A study says childless men can be just as broody as women, and it's true
When I was a teenager and my parents wanted to stop me doing something, they’d always come out with the same thing. “You’ll have to make these decisions when you’re a parent,” they would say. “It’s not easy. You’ll realise that when you have children of your own.”
I’m 53 now and I’m not a father. I never will be. I am happily married – to my second wife – and we have no children. It’s not that we didn’t want any; since my mid-thirties, I have been broody, desperate for the kids that I watched my friends and colleagues having over the years. I always assumed it would happen. But, for me, it was never the right time.
The study reported in yesterday’s Daily Telegraph, which found that childless men can be just as broody as women – and, indeed, are more prone to feeling depressed and angry about not having kids – was part of my PhD research project at Keele University. For it, I interviewed men who, like me, long to be fathers and have felt utterly devastated when it hasn’t come to pass.
I married my first wife when I was 26; she was five years younger. We got engaged within six months and married shortly afterwards. We bought a three-bedroom house in Rochdale, outside Manchester, and started trying for kids. At the time, I remember thinking: “I’m going to be a father. I’m going to have to provide for my child.” So I went into overdrive at work – I was a technician at Manchester University – to try to get a promotion. Four years passed, we never had children and eventually the marriage failed.
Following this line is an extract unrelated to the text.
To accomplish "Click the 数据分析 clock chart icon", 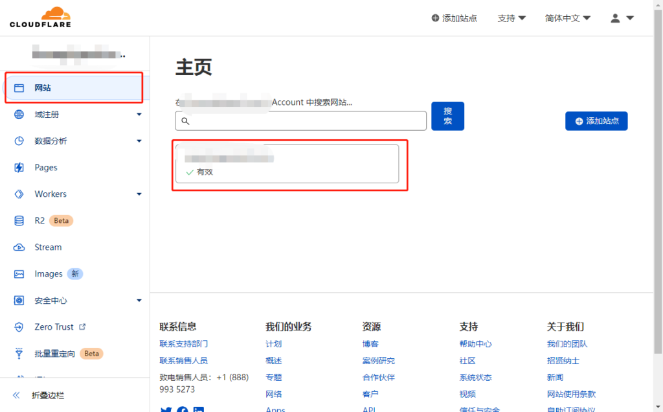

Afterwards, I was stuck with the house, rattling around on my own. It was a macho thing – I can survive, I thought, I can do this. In reality, it was all a bit sad. Meanwhile, all my peers were getting married and having children – having a life, I suppose. When I was 35, I got into a relationship with a great woman. At one point, she said: “I’d like to have children with you.” I was so ready then. I yearned for a son or daughter. But, sadly, we split up soon afterwards.
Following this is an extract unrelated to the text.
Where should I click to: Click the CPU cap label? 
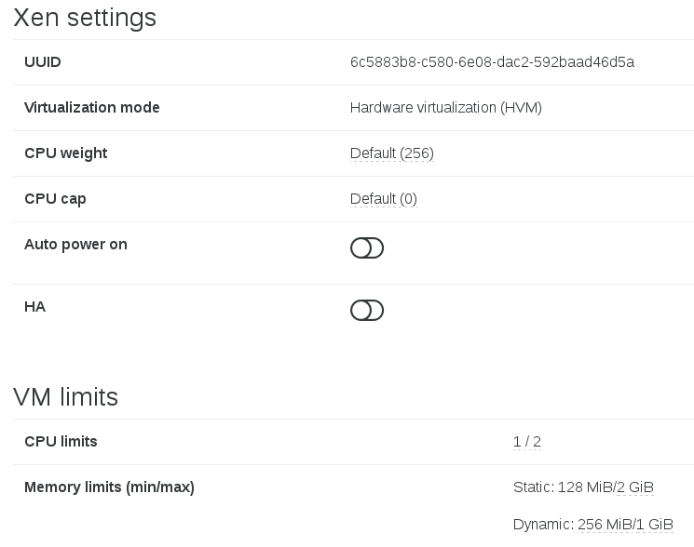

It was around this time that I started to feel envious of men who had children. There was a guy I’d been to school with who worked in the same building as me and he had a baby when he was in his late twenties. I remember being intensely jealous of him. I told him: “I want what you’ve got. You have the life that I should have.”
At 37, I met my wife. She is a few years older than me, and when things started to get serious, we had the chat about kids. She told me she was past wanting children – she had once been broody, but not any more. It was then that I had to make a choice. Did I leave her and try to find another woman who might want to get pregnant? Or did I stay in this relationship with this wonderful woman, and sacrifice my hope of having children? My mind was made up.
I am happy with my decision, but there are regrets. On the street where we live, there are some young girls who ride up and down on their bikes. My wife and I love hearing them out and about. They have birthday parties, and other parents in the neighbourhood are invited – but we aren’t. I completely understand; they’re nice people and they probably think we wouldn’t be interested – all that noise and hectic running around and fizzy drinks. But the truth is we’d love to be there.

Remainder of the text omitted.